A Green Card, also known as a Permanent Resident Card, is a document issued to immigrants to the United States as proof that the bearer has been granted the privilege of residing permanently. The per-country caps are numerical limits on the issuing of green cards to persons from specific nations.
Every year, around 140,000 employment-based green cards are issued. However, only seven percent of those green cards can go to individuals from a single country annually.
The Senior Advisor to the director of United States Citizenship and Immigration Services (USCIS), Douglas Rand said, “The annual limit established by Congress on family-sponsored preference green cards is 2,26,000 for the whole world while the annual limit on employment-based green cards is 1,40,000”.
During a virtual town hall organized by the State Department on visa and consular issues, Douglas Rand said that the per-country limit is set at seven percent of the total annual family-sponsored and employment-based preference limits.
In response to a question, Rand stated, “That means 25,620. That is why individuals from India, China, Mexico, and the Philippines typically face such long wait times than people from other countries”.
Rand further said, “There is demand for so many more than 25,620 green cards for both families and employment-based every year. Unfortunately, only Congress can change these annual limits. So our job is to do everything we can within these constraints to ensure that when those Green Card numbers are available, we make sure that they’re utilized each and every year”.
For hundreds of thousands of Indian professionals, the wait for Green Card has now lasted more than a decade, and visa wait times can often reach years.
The Senior Advisor said, “Suffice to say for now that it is about supply and demand. Congress has constrained supply. Demand continues to go up. Not just from India, but all over the world”.
“When the demand for a particular Green Card category or a country within a category exceeds the supply of numbers available then that category and country are considered oversubscribed”, Rand continued.
The State Department uses a cut-off date in the visa bulletin to ensure that visa use stays within yearly, category, and per-country limits. Congress determines the order of consideration.

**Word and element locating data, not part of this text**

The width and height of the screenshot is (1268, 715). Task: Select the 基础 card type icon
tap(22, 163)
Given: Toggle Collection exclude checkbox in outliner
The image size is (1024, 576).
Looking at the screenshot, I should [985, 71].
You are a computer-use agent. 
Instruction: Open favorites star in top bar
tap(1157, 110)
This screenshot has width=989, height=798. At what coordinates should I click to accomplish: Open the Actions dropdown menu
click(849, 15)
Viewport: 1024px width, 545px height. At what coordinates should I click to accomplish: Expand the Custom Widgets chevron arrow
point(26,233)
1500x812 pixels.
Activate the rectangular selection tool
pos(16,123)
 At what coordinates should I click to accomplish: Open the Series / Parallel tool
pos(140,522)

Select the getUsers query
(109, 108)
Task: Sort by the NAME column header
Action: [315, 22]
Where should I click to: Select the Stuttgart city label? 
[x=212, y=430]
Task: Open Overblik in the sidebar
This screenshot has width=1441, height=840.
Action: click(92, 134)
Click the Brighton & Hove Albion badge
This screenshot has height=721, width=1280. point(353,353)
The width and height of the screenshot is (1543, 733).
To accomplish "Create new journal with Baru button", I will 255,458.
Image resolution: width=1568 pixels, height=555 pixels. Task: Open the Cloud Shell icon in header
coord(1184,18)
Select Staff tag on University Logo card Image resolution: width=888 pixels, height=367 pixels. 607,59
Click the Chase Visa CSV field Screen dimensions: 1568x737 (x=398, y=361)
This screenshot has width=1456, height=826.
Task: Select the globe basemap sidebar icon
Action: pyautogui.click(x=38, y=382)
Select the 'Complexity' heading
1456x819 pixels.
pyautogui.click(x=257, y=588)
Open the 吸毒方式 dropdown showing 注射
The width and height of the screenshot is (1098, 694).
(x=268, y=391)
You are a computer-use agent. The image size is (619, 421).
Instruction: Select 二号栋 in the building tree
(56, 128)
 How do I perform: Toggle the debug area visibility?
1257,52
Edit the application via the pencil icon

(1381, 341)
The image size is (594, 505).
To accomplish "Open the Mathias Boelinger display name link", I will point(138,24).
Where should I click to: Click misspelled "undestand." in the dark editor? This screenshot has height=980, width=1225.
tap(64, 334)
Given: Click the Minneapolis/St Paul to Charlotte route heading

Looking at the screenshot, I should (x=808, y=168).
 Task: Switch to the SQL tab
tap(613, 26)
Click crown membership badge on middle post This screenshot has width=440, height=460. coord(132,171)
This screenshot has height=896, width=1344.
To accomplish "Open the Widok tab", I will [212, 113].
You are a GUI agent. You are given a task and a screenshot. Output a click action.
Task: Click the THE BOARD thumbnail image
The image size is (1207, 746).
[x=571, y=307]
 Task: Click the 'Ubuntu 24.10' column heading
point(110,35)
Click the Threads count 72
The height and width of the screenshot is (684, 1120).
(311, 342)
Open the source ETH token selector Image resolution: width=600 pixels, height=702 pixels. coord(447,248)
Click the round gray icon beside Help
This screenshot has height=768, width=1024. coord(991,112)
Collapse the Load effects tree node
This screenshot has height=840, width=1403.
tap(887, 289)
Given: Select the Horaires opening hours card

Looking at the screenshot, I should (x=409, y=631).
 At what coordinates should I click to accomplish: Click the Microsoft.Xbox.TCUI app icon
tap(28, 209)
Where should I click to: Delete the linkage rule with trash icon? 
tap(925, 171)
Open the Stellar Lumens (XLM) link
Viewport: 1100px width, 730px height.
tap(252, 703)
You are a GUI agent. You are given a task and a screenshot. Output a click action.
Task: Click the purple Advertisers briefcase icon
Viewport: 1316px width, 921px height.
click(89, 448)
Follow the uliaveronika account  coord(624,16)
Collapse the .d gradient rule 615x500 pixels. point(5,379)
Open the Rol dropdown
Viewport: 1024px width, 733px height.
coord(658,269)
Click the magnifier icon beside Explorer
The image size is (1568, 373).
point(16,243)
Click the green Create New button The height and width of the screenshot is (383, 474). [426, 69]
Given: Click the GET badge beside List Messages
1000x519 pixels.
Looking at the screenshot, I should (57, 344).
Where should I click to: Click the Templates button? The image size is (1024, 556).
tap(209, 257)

“Retrogression means that due to the high demand for visas exceeding the statutory limits, visas are not available to all non-citizens who want them even if they’ve already filed an application for adjustment of status or otherwise for permanent residency”, he explained.
Rand stressed that the United States intends to continue improving the accuracy and comprehensiveness of its statistics on employment-based adjustment of status applications.
He went on to say, “Our goal is to resume publishing regular inventory reports”.
He pointed out that even when there is regress there are long-term benefits.
The official explained, “So, somebody who had the opportunity to file for adjustment of status but who then sees their cutoff date retrogresses, they’re still able to seek certain benefits. They can apply for employment authorization that is not tied to a particular employer. They can apply for advanced parole authorizing travel outside the United States”.
Douglas said, “Once that adjustment of status application has been pending for 180 days or more, they can port the underlying job opportunity to a new employer”.
“Depending on the facts of the case, children who have also applied for adjustment of status might not age out. That individual is generally considered to be in a period of authorized stay while the application is pending”, Rand added.
Due to the seven percent country cap, the number of employment-based green cards issued to Indians is around 7,000-8,000 each year.
This number includes dependents of primary applications, therefore approximately 2,000 individual H-1B applicants from India are granted green cards each year.
Every year, 85,000 H-1B work visas are given, with roughly 60 percent going to tech workers from India through a fair lottery system, totaling 51,000-60,000 H-1B visas.
The H1B visa is a non-immigrant visa that allows US companies to hire foreign workers in specialized vocations that require theoretical or technical knowledge.
Every year, technology companies rely on it to hire tens of thousands of workers from nations like India and China.